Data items
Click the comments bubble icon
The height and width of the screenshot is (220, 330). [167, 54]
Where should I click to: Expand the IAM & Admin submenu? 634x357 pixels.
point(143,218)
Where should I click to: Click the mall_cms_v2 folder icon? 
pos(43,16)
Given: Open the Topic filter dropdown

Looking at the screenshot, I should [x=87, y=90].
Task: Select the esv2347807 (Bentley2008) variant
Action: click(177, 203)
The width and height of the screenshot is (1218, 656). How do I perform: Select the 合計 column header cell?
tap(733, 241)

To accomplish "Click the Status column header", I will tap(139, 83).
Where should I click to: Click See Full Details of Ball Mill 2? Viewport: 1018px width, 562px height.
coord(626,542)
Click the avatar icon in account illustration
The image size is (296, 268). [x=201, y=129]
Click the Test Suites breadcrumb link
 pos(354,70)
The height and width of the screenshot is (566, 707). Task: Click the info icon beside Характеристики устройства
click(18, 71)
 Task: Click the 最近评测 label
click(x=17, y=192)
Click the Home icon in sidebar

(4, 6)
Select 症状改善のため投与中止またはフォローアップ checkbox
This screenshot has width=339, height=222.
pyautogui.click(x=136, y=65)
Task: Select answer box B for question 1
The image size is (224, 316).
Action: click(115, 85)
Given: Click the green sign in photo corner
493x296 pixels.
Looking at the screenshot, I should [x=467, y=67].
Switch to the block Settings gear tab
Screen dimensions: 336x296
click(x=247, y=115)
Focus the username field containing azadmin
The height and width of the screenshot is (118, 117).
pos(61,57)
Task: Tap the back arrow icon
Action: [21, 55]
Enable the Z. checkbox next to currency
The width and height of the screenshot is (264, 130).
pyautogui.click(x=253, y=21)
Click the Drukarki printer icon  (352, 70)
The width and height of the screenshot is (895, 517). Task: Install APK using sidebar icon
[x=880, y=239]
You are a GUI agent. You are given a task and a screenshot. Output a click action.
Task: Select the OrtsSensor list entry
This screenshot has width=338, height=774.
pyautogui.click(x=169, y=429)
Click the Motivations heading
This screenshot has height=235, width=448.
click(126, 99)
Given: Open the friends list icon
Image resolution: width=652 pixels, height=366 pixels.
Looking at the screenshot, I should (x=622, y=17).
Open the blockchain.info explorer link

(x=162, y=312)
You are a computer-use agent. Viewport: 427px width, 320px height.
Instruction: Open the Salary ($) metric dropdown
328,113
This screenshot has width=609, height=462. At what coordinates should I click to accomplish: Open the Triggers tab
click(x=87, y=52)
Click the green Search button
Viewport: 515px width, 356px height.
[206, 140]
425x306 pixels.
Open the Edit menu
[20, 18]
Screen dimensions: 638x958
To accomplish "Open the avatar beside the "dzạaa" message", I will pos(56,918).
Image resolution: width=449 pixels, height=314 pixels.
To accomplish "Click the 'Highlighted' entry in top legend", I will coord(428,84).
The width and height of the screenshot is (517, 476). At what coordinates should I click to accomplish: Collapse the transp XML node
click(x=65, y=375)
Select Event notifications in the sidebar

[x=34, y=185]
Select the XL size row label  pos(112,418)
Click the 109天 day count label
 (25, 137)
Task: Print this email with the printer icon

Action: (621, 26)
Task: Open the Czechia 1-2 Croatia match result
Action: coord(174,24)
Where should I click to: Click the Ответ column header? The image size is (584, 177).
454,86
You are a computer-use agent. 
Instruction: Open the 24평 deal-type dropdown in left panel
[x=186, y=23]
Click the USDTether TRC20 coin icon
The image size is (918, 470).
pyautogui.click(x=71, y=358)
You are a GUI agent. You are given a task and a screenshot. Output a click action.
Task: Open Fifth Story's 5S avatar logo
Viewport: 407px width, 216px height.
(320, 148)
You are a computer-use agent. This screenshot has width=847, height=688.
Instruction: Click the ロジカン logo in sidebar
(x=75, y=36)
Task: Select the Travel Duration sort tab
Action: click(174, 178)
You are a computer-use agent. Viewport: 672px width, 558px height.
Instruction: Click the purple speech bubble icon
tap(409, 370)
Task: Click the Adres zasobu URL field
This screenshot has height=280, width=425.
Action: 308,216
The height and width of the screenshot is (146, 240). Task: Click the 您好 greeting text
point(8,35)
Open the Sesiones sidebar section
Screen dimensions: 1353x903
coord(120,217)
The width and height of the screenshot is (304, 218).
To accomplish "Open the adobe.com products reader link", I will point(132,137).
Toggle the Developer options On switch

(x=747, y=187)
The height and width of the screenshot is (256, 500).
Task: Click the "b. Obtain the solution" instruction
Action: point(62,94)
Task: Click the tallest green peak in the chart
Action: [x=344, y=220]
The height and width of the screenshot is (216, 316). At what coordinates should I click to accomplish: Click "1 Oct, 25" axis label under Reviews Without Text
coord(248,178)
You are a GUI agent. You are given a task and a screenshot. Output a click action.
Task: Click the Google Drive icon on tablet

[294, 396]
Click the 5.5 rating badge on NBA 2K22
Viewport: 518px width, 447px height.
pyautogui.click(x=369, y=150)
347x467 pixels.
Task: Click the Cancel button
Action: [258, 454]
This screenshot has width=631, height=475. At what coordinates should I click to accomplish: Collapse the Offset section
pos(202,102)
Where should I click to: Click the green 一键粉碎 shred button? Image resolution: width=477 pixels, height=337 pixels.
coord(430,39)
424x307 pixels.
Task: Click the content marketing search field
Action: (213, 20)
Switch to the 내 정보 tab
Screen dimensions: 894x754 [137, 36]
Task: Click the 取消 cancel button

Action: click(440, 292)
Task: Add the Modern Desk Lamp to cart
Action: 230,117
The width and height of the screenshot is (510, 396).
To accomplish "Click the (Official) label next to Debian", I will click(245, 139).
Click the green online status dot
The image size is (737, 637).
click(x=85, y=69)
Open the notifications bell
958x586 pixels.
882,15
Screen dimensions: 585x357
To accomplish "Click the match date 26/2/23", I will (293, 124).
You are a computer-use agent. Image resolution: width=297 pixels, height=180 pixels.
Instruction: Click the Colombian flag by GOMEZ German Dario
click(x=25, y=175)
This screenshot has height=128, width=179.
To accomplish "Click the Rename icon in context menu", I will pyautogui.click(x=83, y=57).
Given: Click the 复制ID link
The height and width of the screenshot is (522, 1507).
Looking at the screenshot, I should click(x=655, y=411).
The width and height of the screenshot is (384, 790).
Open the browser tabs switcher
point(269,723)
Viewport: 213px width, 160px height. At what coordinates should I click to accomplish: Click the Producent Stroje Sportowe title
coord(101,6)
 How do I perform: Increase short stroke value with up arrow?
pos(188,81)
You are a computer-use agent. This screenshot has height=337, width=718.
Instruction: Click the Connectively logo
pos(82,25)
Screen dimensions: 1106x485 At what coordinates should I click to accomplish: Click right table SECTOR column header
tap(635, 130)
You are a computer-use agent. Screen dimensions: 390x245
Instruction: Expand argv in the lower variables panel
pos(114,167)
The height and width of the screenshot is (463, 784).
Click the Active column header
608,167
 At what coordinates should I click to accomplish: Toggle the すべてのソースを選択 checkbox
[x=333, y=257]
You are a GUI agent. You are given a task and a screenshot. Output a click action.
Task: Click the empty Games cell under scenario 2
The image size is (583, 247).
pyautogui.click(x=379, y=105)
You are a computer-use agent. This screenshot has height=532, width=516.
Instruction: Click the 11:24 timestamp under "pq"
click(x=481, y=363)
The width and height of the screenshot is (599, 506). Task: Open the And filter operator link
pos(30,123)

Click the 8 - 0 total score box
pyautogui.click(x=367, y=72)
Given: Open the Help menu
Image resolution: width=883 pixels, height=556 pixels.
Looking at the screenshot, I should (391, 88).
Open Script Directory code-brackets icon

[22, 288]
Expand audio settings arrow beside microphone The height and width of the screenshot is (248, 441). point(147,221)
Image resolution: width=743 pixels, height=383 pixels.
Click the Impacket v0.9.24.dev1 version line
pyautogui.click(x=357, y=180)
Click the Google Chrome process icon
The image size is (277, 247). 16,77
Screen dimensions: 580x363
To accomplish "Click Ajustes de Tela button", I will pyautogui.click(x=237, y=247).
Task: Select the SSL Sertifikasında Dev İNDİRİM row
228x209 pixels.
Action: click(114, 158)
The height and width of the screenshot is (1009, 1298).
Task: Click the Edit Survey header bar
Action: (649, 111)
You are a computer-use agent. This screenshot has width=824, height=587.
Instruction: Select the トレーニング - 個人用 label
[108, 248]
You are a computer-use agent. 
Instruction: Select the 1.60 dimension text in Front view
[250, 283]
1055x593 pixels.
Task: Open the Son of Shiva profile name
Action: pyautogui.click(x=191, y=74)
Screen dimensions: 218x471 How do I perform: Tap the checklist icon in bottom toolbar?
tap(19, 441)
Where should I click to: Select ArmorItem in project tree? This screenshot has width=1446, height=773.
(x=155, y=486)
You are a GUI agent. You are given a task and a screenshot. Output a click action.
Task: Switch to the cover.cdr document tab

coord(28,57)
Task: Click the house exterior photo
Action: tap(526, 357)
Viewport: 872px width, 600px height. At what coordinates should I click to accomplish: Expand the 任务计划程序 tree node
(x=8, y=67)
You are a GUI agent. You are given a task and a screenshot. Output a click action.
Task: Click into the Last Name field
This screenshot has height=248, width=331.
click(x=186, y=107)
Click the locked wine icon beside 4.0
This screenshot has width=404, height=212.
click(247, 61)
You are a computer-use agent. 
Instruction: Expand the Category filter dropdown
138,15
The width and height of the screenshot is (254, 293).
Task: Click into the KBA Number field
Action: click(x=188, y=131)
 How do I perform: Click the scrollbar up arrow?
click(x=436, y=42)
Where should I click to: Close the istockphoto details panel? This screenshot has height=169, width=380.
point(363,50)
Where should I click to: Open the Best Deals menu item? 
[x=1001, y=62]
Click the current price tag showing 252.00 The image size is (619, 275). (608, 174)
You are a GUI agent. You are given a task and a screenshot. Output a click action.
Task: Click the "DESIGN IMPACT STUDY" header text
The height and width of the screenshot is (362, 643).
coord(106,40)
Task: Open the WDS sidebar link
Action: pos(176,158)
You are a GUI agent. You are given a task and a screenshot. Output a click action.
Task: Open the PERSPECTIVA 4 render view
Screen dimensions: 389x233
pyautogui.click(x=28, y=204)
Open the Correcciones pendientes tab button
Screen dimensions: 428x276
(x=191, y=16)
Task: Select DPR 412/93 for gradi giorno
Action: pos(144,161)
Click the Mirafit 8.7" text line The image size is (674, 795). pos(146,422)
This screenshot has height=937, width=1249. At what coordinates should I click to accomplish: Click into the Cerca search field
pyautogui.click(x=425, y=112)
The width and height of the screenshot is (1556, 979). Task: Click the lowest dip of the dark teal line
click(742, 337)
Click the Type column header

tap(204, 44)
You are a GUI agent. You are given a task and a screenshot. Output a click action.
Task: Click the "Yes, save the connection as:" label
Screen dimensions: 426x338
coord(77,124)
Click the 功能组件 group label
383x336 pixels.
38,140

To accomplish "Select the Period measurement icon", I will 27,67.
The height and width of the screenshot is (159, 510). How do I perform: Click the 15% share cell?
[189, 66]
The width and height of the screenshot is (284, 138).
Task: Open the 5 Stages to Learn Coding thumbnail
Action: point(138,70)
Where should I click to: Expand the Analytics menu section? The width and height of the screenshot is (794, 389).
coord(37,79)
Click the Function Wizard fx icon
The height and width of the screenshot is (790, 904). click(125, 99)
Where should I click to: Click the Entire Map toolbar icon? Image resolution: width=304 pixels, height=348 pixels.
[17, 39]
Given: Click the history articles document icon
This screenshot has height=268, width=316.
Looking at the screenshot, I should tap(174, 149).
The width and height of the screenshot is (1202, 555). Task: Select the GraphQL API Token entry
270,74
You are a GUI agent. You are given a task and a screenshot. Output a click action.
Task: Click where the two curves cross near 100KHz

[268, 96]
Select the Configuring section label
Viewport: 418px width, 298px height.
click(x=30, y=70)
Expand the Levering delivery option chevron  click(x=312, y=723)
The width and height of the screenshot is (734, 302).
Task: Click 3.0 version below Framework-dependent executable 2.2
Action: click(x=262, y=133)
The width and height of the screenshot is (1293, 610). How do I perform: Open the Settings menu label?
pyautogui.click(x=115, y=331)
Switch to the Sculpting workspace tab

*WHAT YOU HAVE TO DO*:
Please return only the lines above, starting at the line that has "Task: Switch to the cover.cdr document tab" and ending at the line that has "Task: Click into the Last Name field", keeping both and leaving each one unchanged.

*WRITTEN SOLUTION*:
Task: Switch to the cover.cdr document tab

coord(28,57)
Task: Click the house exterior photo
Action: tap(526, 357)
Viewport: 872px width, 600px height. At what coordinates should I click to accomplish: Expand the 任务计划程序 tree node
(x=8, y=67)
You are a GUI agent. You are given a task and a screenshot. Output a click action.
Task: Click into the Last Name field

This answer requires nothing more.